TASK INSTRUCTIONS ▸ Every entry, from first to last, is to be retyped without any alteration.

BEGIN

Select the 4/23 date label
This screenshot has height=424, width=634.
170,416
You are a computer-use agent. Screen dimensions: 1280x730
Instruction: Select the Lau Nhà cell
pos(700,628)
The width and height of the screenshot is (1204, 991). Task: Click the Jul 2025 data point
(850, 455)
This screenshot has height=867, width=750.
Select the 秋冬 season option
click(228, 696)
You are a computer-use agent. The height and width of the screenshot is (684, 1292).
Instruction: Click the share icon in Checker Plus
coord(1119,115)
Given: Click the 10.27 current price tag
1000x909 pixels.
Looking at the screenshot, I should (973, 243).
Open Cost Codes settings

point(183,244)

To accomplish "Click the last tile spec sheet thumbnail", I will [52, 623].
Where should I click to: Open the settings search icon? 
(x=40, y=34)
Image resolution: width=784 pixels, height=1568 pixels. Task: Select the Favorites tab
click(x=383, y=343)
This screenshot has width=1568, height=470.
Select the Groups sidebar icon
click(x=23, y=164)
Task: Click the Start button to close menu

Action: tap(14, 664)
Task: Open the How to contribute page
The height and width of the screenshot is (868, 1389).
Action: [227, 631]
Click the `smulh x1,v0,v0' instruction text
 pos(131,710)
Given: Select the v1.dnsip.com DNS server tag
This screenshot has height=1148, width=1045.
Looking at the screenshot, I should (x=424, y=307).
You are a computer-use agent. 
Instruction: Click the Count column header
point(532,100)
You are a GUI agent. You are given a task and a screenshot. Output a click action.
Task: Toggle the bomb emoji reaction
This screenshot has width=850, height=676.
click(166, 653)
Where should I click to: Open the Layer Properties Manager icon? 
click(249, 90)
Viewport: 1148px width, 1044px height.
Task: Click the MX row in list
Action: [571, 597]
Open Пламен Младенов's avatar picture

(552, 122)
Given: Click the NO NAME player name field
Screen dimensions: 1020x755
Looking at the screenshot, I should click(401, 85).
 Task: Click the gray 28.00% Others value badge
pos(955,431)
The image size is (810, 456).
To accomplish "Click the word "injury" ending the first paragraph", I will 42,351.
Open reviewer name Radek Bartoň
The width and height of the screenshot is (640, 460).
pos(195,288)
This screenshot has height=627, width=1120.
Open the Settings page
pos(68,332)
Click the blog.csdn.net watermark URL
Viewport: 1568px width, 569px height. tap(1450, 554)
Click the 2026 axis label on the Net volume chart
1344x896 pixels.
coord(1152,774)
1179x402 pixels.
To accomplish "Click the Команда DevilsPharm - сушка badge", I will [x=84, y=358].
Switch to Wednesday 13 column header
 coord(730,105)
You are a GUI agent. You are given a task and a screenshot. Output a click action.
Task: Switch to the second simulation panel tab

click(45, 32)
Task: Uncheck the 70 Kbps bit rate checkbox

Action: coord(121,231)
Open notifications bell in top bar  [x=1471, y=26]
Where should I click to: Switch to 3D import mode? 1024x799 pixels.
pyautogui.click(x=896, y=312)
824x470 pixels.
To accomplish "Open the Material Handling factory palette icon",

END

RESULT FOR THIS EXERCISE ▸
Select the 4/23 date label
This screenshot has height=424, width=634.
170,416
You are a computer-use agent. Screen dimensions: 1280x730
Instruction: Select the Lau Nhà cell
pos(700,628)
The width and height of the screenshot is (1204, 991). Task: Click the Jul 2025 data point
(850, 455)
This screenshot has height=867, width=750.
Select the 秋冬 season option
click(228, 696)
You are a computer-use agent. The height and width of the screenshot is (684, 1292).
Instruction: Click the share icon in Checker Plus
coord(1119,115)
Given: Click the 10.27 current price tag
1000x909 pixels.
Looking at the screenshot, I should (973, 243).
Open Cost Codes settings

point(183,244)

To accomplish "Click the last tile spec sheet thumbnail", I will [52, 623].
Where should I click to: Open the settings search icon? 
(x=40, y=34)
Image resolution: width=784 pixels, height=1568 pixels. Task: Select the Favorites tab
click(x=383, y=343)
This screenshot has width=1568, height=470.
Select the Groups sidebar icon
click(x=23, y=164)
Task: Click the Start button to close menu

Action: tap(14, 664)
Task: Open the How to contribute page
The height and width of the screenshot is (868, 1389).
Action: [227, 631]
Click the `smulh x1,v0,v0' instruction text
 pos(131,710)
Given: Select the v1.dnsip.com DNS server tag
This screenshot has height=1148, width=1045.
Looking at the screenshot, I should (x=424, y=307).
You are a computer-use agent. 
Instruction: Click the Count column header
point(532,100)
You are a GUI agent. You are given a task and a screenshot. Output a click action.
Task: Toggle the bomb emoji reaction
This screenshot has width=850, height=676.
click(166, 653)
Where should I click to: Open the Layer Properties Manager icon? 
click(249, 90)
Viewport: 1148px width, 1044px height.
Task: Click the MX row in list
Action: [571, 597]
Open Пламен Младенов's avatar picture

(552, 122)
Given: Click the NO NAME player name field
Screen dimensions: 1020x755
Looking at the screenshot, I should click(401, 85).
 Task: Click the gray 28.00% Others value badge
pos(955,431)
The image size is (810, 456).
To accomplish "Click the word "injury" ending the first paragraph", I will 42,351.
Open reviewer name Radek Bartoň
The width and height of the screenshot is (640, 460).
pos(195,288)
This screenshot has height=627, width=1120.
Open the Settings page
pos(68,332)
Click the blog.csdn.net watermark URL
Viewport: 1568px width, 569px height. tap(1450, 554)
Click the 2026 axis label on the Net volume chart
1344x896 pixels.
coord(1152,774)
1179x402 pixels.
To accomplish "Click the Команда DevilsPharm - сушка badge", I will [x=84, y=358].
Switch to Wednesday 13 column header
 coord(730,105)
You are a GUI agent. You are given a task and a screenshot. Output a click action.
Task: Switch to the second simulation panel tab

click(45, 32)
Task: Uncheck the 70 Kbps bit rate checkbox

Action: coord(121,231)
Open notifications bell in top bar  [x=1471, y=26]
Where should I click to: Switch to 3D import mode? 1024x799 pixels.
pyautogui.click(x=896, y=312)
824x470 pixels.
To accomplish "Open the Material Handling factory palette icon",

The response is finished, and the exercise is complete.